And I never said anything about a meat grinder campaign either. At no time did I ever say anything about a meat grinder. All I said was that the risk of losing my character during any given battle makes victory more more meaningful to me.
What is it that makes a BBE battle more “meaningful” than a random encounter? If my character dies while adventuring, it simply is what it is. It’s the nature of the lifestyle. Live by the sword, die by it and all that. I mean, “adventurer” is basically a nice way of saying “freelance contractor,” which is a nice way of saying “tomb raiding mercenary” in this context. And even if the death isn’t related to the main story, it’s still “meaningful” because it’s the death of a hero. It’s meaningful because it reinforces the sense of the PCs’ mortality, and makes appreciating our PCs all that much more meaningful.
And I never said anything about a meat grinder campaign either. At no time did I ever say anything about a meat grinder. All I said was that the risk of losing my character during any given battle makes victory more more meaningful to me.
I mean, I just explained why her first death was not meaningful compared to the second: having only played the character a very short while; having been insta-gibbed with no chance at death saves; having no chance at a Revivify; having no backup I character in mind.

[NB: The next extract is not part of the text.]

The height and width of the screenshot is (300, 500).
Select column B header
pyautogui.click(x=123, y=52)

Compare this to a climactic BBEG confrontation where the character I’d had a chance to enjoy for quite awhile and was ready to move on from if the dice gods so willed it participated in a significant portion of the battle and made a difference in the overall outcome before eventually falling. Then nervously watching the rounds tick away as her friends scrambled to end the bad guy in time to save her. At least getting the chance to roll death saves even if she succumbed in the end versus simply two crits, a hit and SPLAT in a single round.
Is it really that difficult to see the difference?

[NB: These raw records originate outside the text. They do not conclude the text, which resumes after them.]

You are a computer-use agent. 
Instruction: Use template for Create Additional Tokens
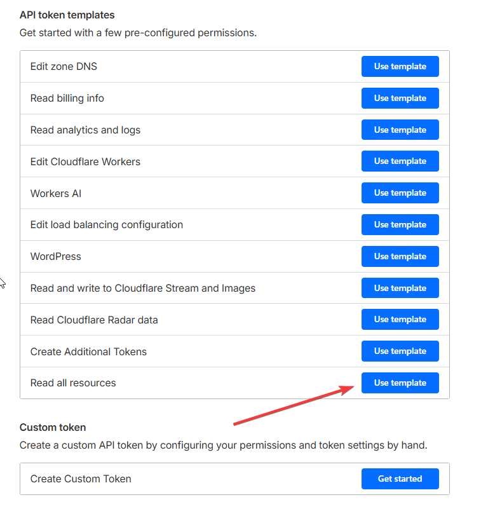tap(400, 351)
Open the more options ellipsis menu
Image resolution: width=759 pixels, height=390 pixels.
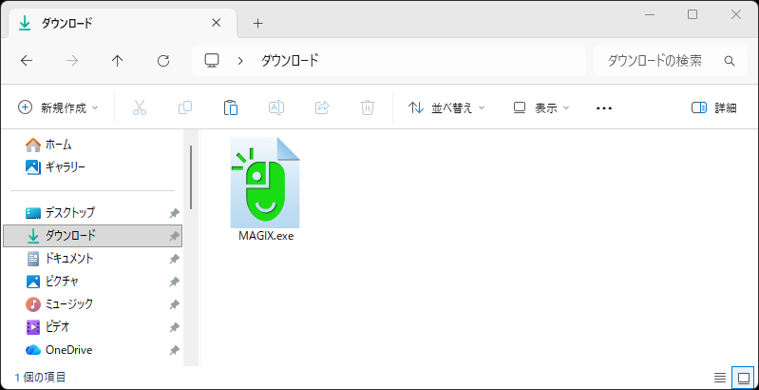coord(604,107)
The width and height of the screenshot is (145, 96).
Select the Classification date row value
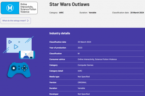pos(84,42)
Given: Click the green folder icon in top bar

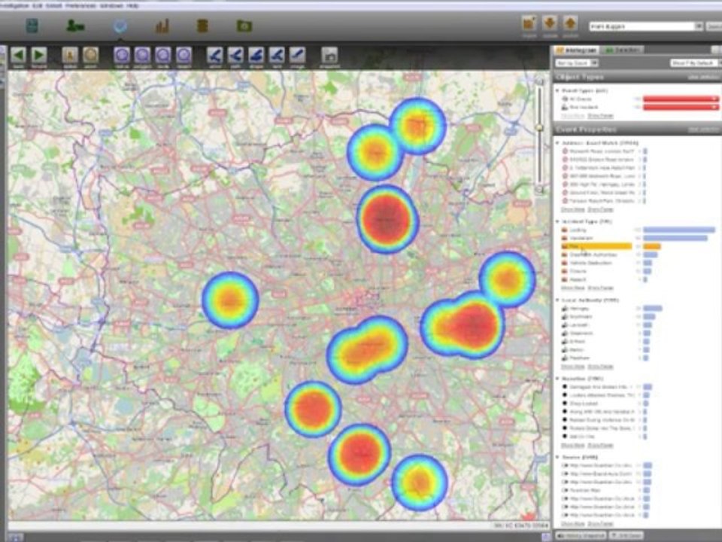Looking at the screenshot, I should coord(244,26).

AWeirdPotato, I just want to reiterate that I do not mean my initial comments to be targeted specifically at you even though you were quoted. Your statement just exemplified, with admirable brevity mind you, a position that others have posited as well. Cheers and no hard feelings :)

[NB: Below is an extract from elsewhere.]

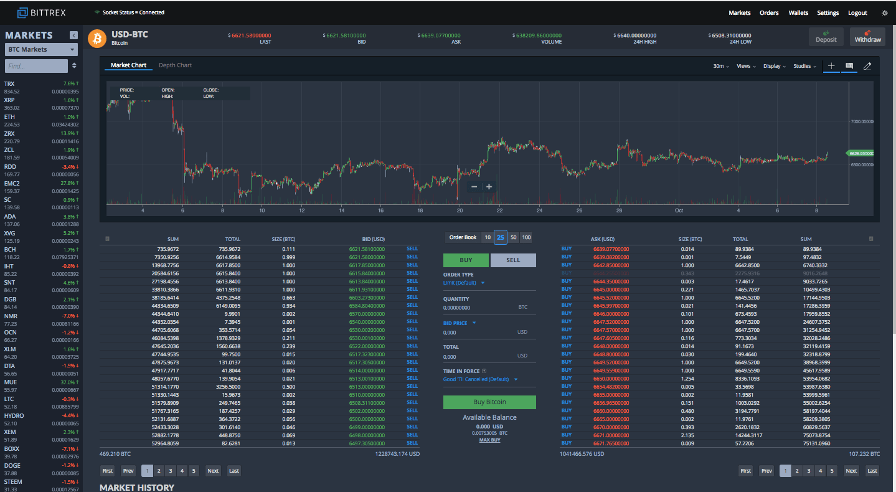
Task: Open the BTC Markets dropdown
Action: (40, 49)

Rolling to hit, rolling damage, loop through that x times, cast heal.
It is dull without the possibility that you’ll lose your character.
Players will fall into side chatter, ‘what’s going on now?”, repeatedly falling into “wait, I didn’t understand, can I have a do-over, and dragging the game down into a crawl, because the players aren’t paying attention and why should they without stakes, the world is covered in NERF.
I am sympathetic to the idea of no bad wrong fun (but that includes that a game with a high death rate isn’t bad wrong fun either) and I can even see a market demand for it as parent gamers get their youngest kids into the game, but the game has _already_ been heavily NERFed. Perhaps there needs to be another game for these parents. Anybody remember 1d4 hit dice, no cantrips, and a single Sleep spell at first level? People had to pay attention and had to work together because the stakes were high. Making the NERF even thicker is just going to encourage players to pay less attention.
I'll weigh in as one of the OSR guys who has yet to find a group to play with online. I never felt like we played "meatgrinder" games and every character death mattered to me. I like a game where actions have consequences and the dice do as well. Sometimes they go against me. I remember once at a buddy's house we had a party of 8 with 2 DM's running the adventure. As we entered a room once, DM 1 leans over to DM 2 and whispers "throw a dagger". We played with Crits and Fumbles back then. Nat 20 and the level5 ranger was dead. We were unable to get his body back to town so he was forced to start a new character. That was over 30 years ago and I still remember the impact of that scene.
We we vested in our characters back then just as you are now. Just in a different way. We tended (at our table anyway) to let the adventures help guide our character development and it was a co-op between the group and the DM. We built every character from level 1 and if they managed to see level 7 your character truly was Heroic! Seems like a lot of the players now are almost more vested in creating backstory then gameplay. Or at the least, their version of gameplay is a more narrative give and take story creation with the DM and less trying to surmount obstacles the DM has created. That's fine if it works for your group. As long as everyone is on the same page and having fun it's a win/win. This is where the idea of Session 0 makes a lot of sense to me.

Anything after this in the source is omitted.